Val, 36, from Minneapolis, wrote:
I've visited this castle several times, and each time was struck with the intimacy of the visit. I have friends who live in the city of Angers, and to me (like many of the local inhabitants) the castle grounds are a quiet place in the middle of a small busy city in France, around which to walk on a cool summer night. The town itself is almost a stereotype of a French village, extending from the castle walls, and on my last visit in 1992 was virtually unmarred by modern construction. The castle is modest in size and does not achieve great historical importance, which is fabulous, since guests are therefore allowed to linger over something they enjoy or query the museum staff about some particular feature. The castle is better furnished than many, and has a courtyard in which you are allowed to sit – sometimes they serve coffee and pastries there. Local rumor: The grass moat surrounding the castle was inhabited by large African animals that supposedly protected castle inhabitants by their ferocity…I've heard it was tigers, then lions, then zebras, then antelopes….well, now there are a small herd of deer grazing there peacefully, undisturbed by the influx of human visitors. Who knows? Ask around while you're there, and find some castle stories of your own.

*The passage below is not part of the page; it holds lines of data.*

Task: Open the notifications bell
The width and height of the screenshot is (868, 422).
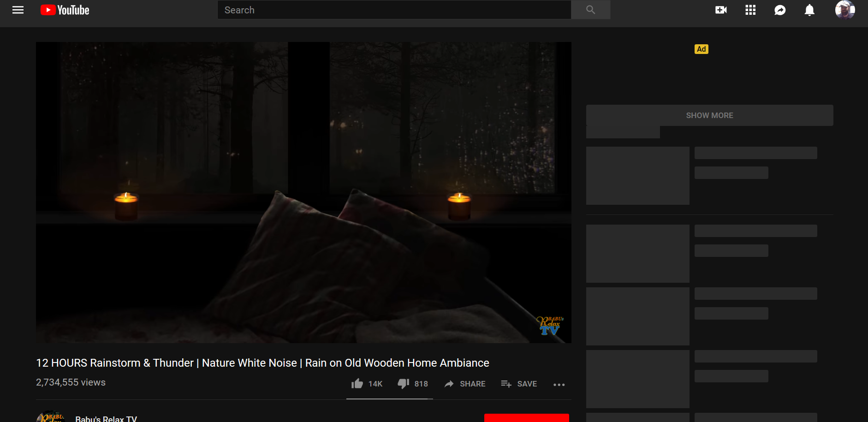Action: coord(809,10)
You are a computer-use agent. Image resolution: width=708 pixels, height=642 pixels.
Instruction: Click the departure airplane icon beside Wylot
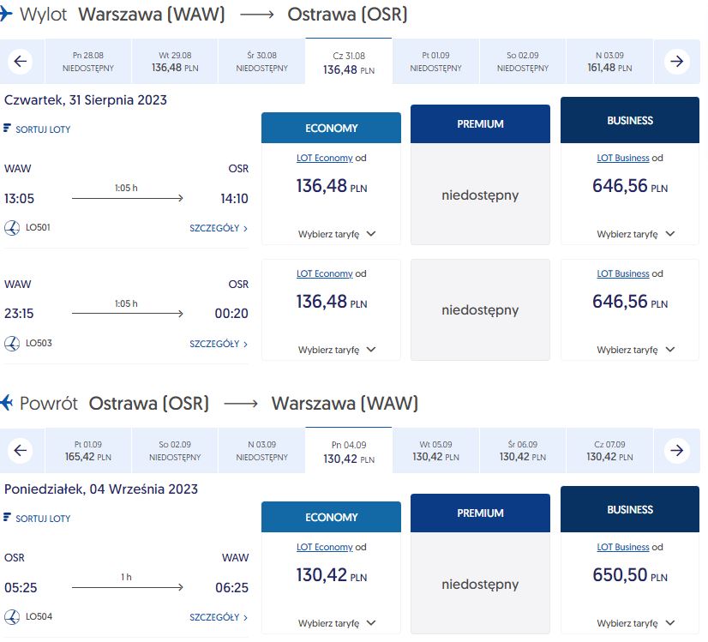click(x=5, y=14)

Ashley, 25, from South Korea, wrote:
I visited the castle of Anger a year ago and was so startled by the peace surrounding the castle. Most pictures of castles look restful and still, this one was. One of the beauties of the moment was a fawn and her mother grazing not too far from the meticulous gardeners. A moment to always recall.
Bonny, 18, from Australia, wrote:
Angers is not a “pretty” castle, compared to structures such as Chenonceau. It is built of dark stone, and rises out of a now empty moat. Visiting it on a day when leaden clouds swirled above the battlements, I found it very imposing. The stern Plantaganet chapel behind the castle reminds visitors of the Anglo threads that are woven into the castle's history, namely William I. The tapestries of the Apocalypse are breath-taking. Angers not only has an amazing castle, but is also a lovely town to spend a few hours in - look for the lovely baguette stall a couple of blocks away from the castle!
Pauline Chevalier. 17, from Kansas, wrote:
I am from France and I'm here in the Us for a school year. I'm from Angers and I used to see the castle everyday when I was still living in France. I thought it was nothing extraordinary. But now that I've been away in a country where there is no castle at all, I miss “my” castle in Angers, and all the castles in France. I wanted to thank you for talking about them. They are wonderful and make me dream.